Os assuntos tratados durante essa aula levantaram dúvidas que foram exploradas, também, em outras disciplinas. Em história, a docente traçou uma linha do tempo da escravidão no Brasil e falou sobre os navios negreiros. A questão da procedência dos povos escravizados foi tratada nas aulas de geografia, com pesquisas baseadas no mapa dos continentes americano e africano. Aproveitamos também a proximidade do mês da Consciência Negra para falar de preconceito e discriminação.
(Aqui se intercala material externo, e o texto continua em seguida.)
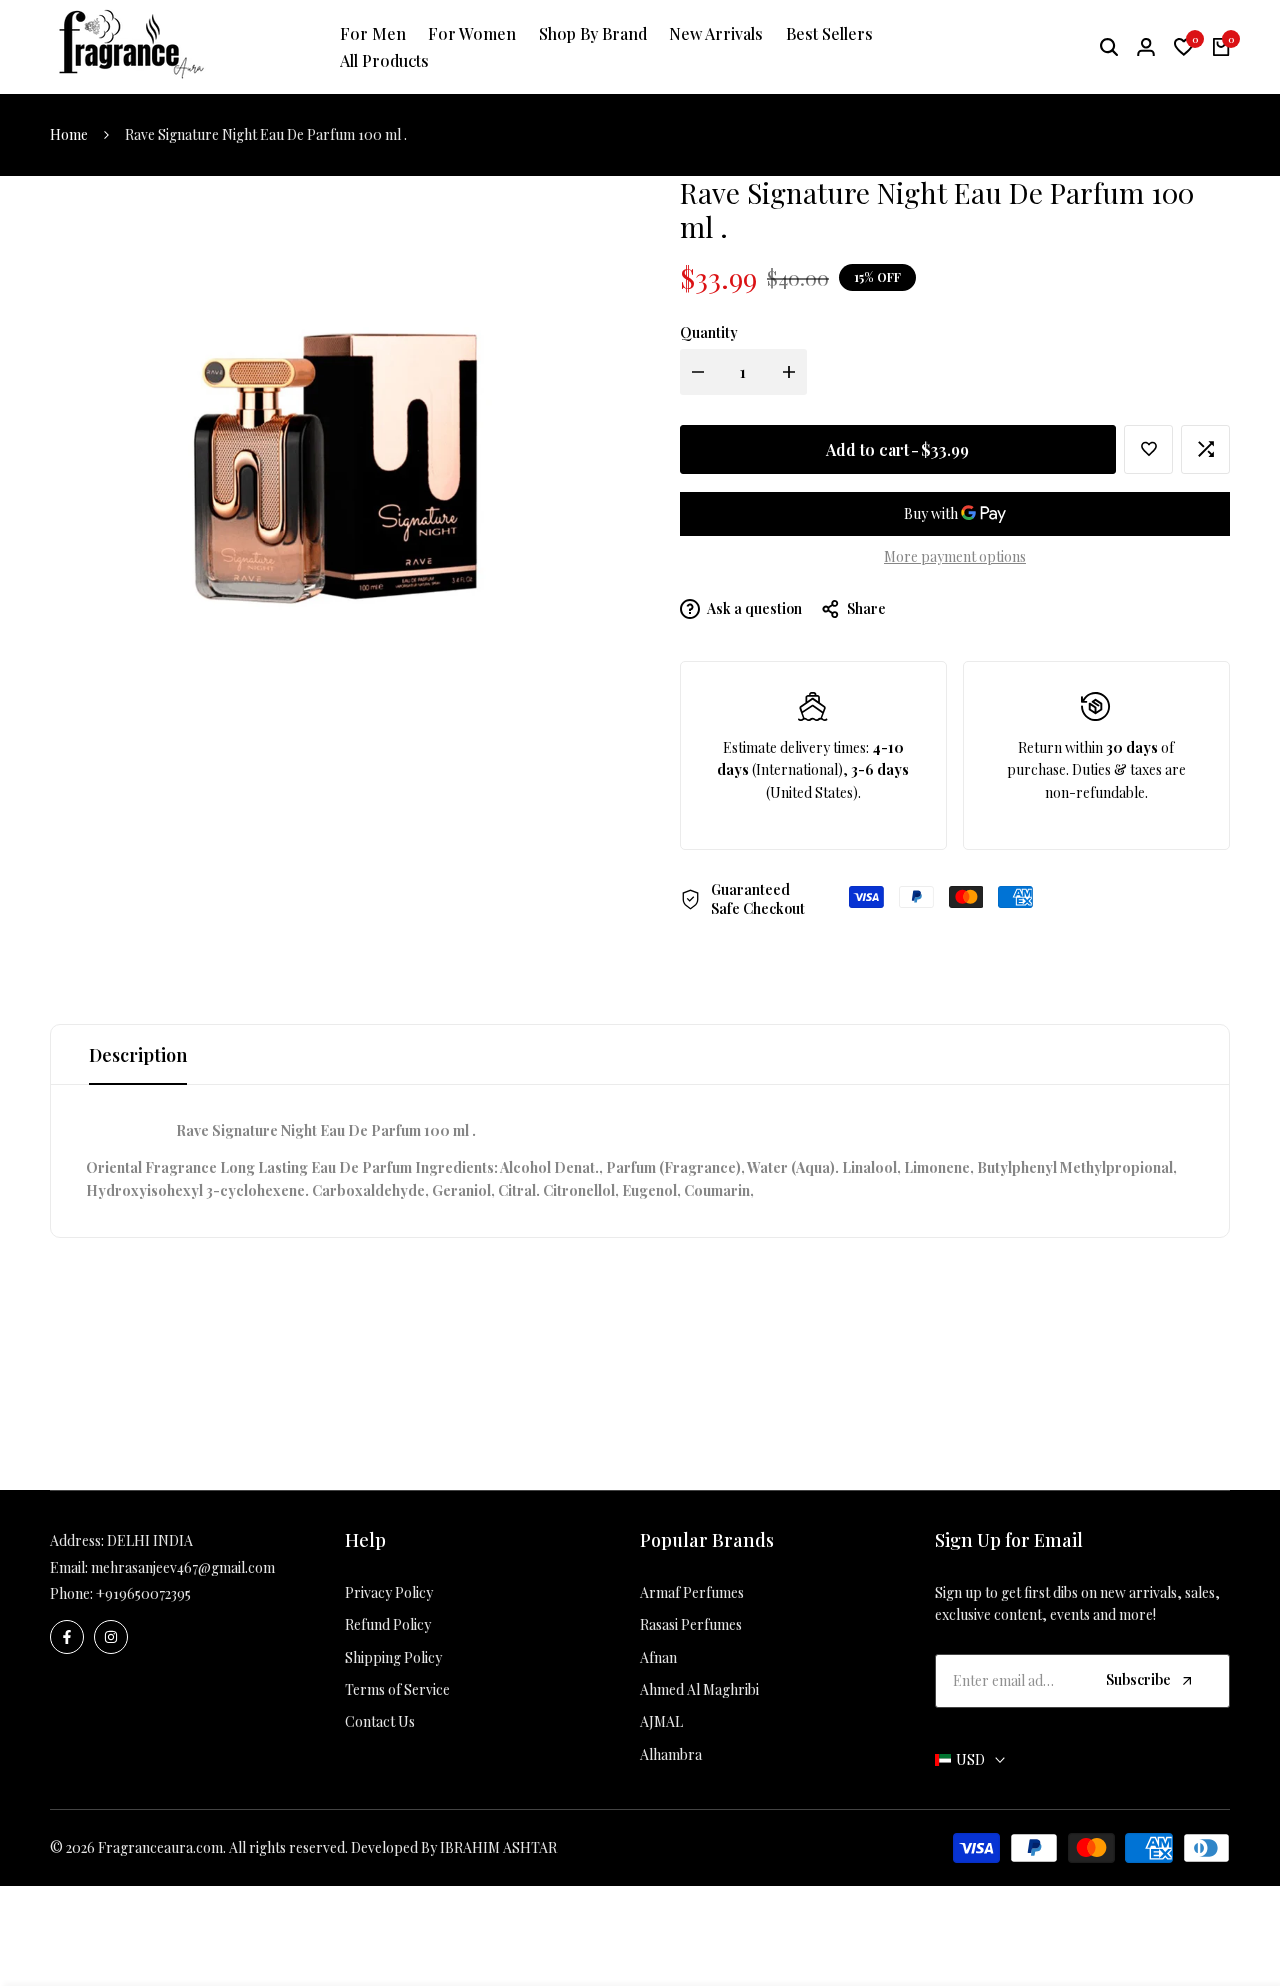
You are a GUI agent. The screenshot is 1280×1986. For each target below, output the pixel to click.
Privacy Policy (389, 1592)
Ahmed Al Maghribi (699, 1689)
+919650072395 (143, 1593)
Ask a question (753, 608)
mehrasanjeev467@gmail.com (183, 1567)
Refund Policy (388, 1624)
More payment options (955, 556)
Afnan (658, 1657)
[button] (1148, 449)
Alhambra (671, 1754)
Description (138, 1055)
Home (69, 134)
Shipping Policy (393, 1657)
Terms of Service (397, 1689)
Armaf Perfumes (692, 1592)
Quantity (709, 332)
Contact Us (380, 1721)
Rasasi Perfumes (691, 1624)
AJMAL (661, 1721)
Cada estudante montou sua própria boneca abayomis com retalhos de pano e camisetas velhas trazidas de casa e, depois, criou uma narrativa para sua criação. Apesar dos brinquedos serem individuais, as crianças trabalharam em grupo e se ajudaram no manuseio dos materiais e na elaboração das histórias. O projeto “A emoção através da Libras” foi finalizado com uma apresentação de coral em Libras da música “Alegria”, da cantora Ivete Sangalo, durante a Feira Cultural da Escola.
Avaliação das atividades
Ao longo de quatro meses, todos os estudantes da turma tiveram seu próprio caderno de Libras. Quando havia dúvidas sobre um determinado sinal, realizamos consultas a dicionários, consultamos a internet e decidimos, em conjunto, o gesto mais apropriado. Na internet, busquei apoio de grupos de interlocutores e de intérpretes que muito me auxiliaram.
Quando iniciamos as atividades com as bonecas, muitos alunos, logo de cara, as associaram a bonecos de bruxaria ou vudu, o que demonstra como o senso comum sobre elementos da cultura afro-brasileira está repleto de esteriótipos e preconceitos. Porém, depois de nos aprofundarmos no tema, eles passaram a entender como esses brinquedos alegravam as crianças a bordo dos navios de escravos.
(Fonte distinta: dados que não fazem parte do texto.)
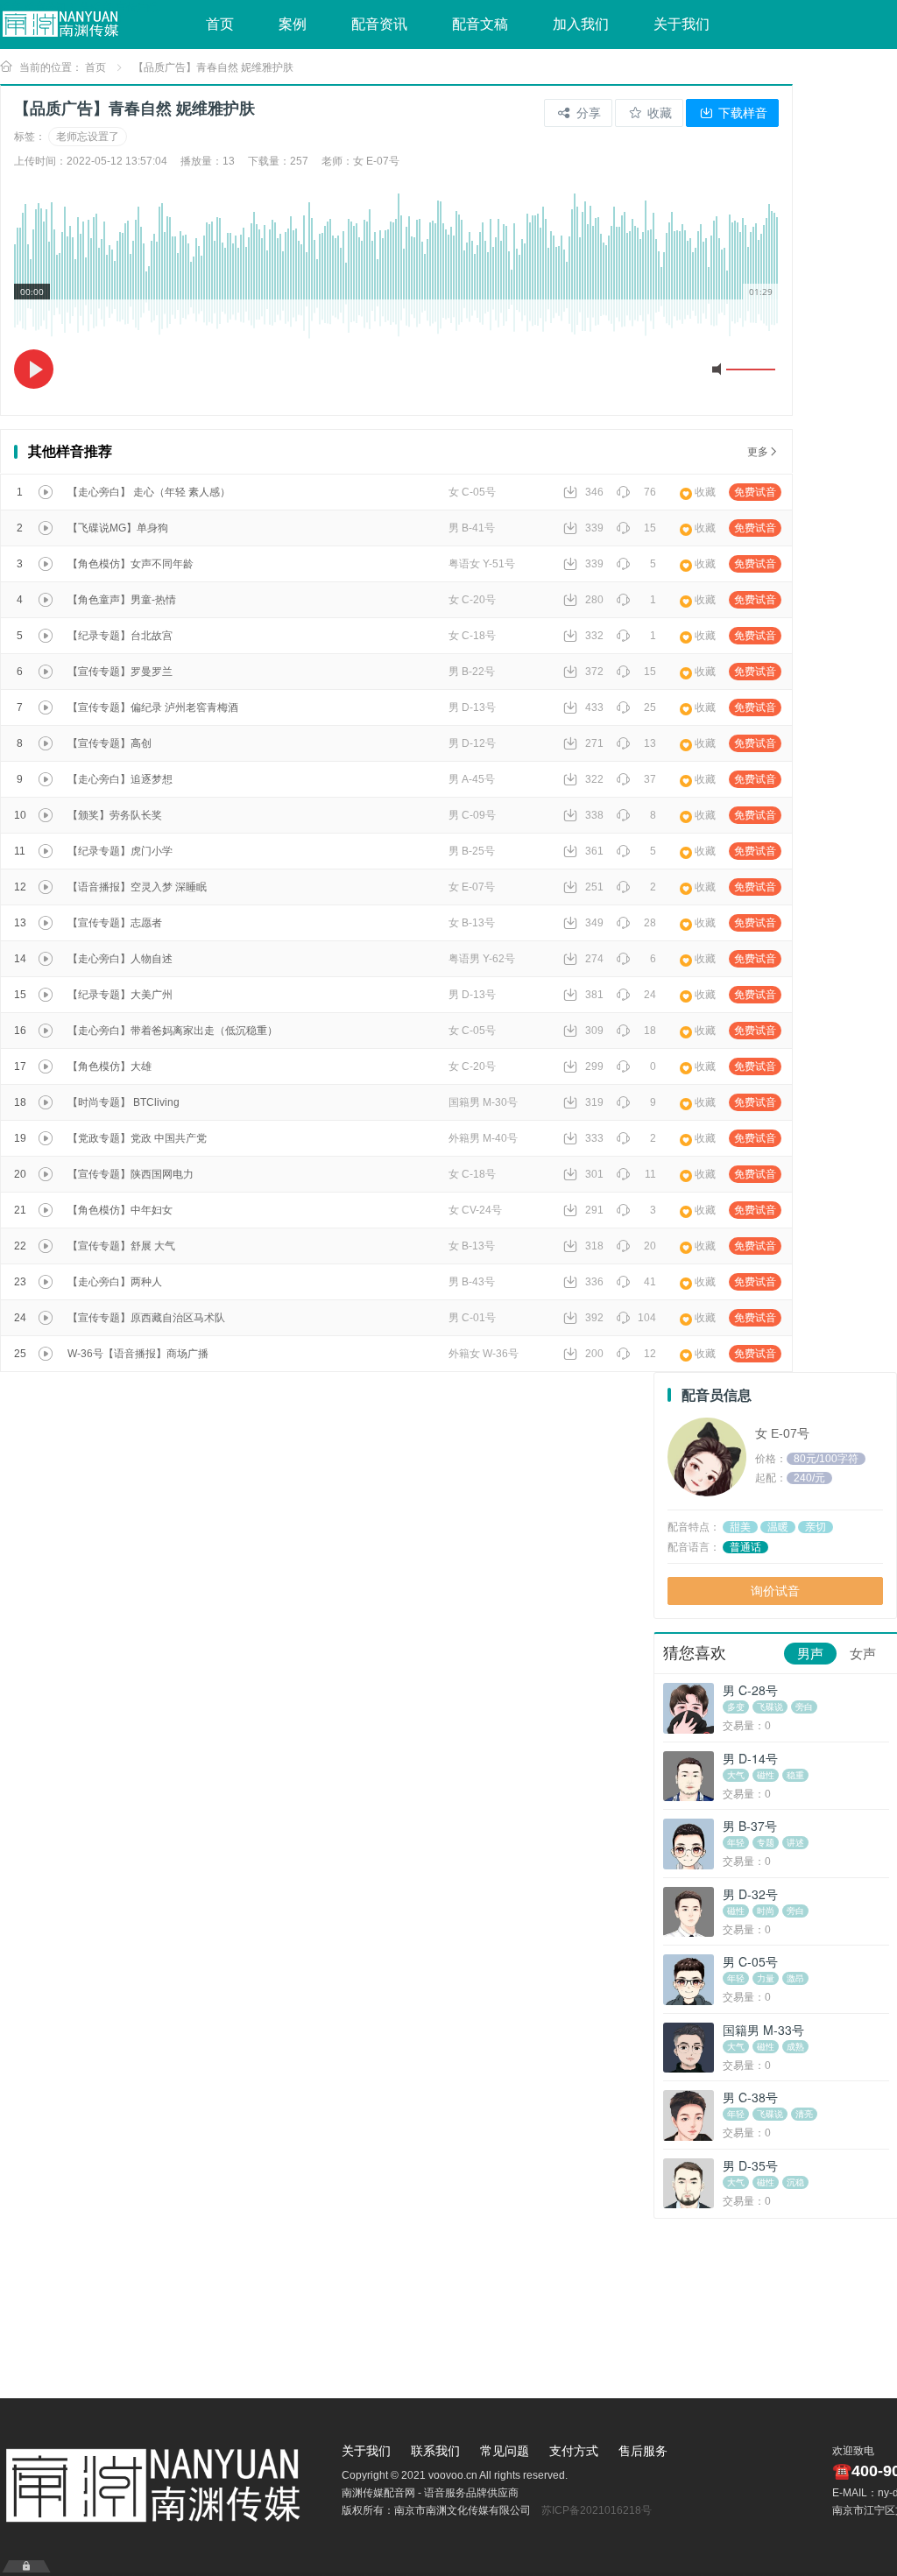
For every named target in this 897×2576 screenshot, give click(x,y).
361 (594, 851)
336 (594, 1282)
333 (594, 1138)
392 (594, 1318)
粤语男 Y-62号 (481, 959)
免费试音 (755, 492)
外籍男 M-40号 (483, 1138)
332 (594, 636)
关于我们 (681, 24)
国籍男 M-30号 (483, 1102)
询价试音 (775, 1591)
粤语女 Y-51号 (481, 564)
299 (594, 1066)
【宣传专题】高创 (109, 743)
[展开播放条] (26, 2566)
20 (650, 1246)
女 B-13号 (471, 923)
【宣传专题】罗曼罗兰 (120, 671)
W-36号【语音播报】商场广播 (137, 1354)
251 (594, 887)
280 (594, 600)
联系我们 (435, 2451)
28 (650, 923)
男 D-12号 (472, 743)
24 (650, 995)
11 (650, 1174)
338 (594, 815)
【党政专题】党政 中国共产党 (137, 1138)
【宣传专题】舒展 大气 (121, 1246)
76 (650, 492)
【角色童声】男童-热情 (121, 600)
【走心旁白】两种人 (114, 1282)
Acredito que o projeto ajudou a melhorar o comportamento da turma. Ao levar a língua de sinais para todos, criamos a possibilidade de estreitar os laços de cooperação e amizade entre crianças ouvintes e com deficiência auditiva. Todos saíram ganhando.
Com o término do ano, muitos estudantes – e até mesmo pais de alunos ouvintes – me procuraram para questionar se o ensino de Libras para todos continuaria. Nossa intenção é expandir iniciativas de aprendizado bilíngue, incorporando essas e outras ações ao projeto político pedagógico (PPP) da Escola Estadual Professor Roldão Lopes de Barros.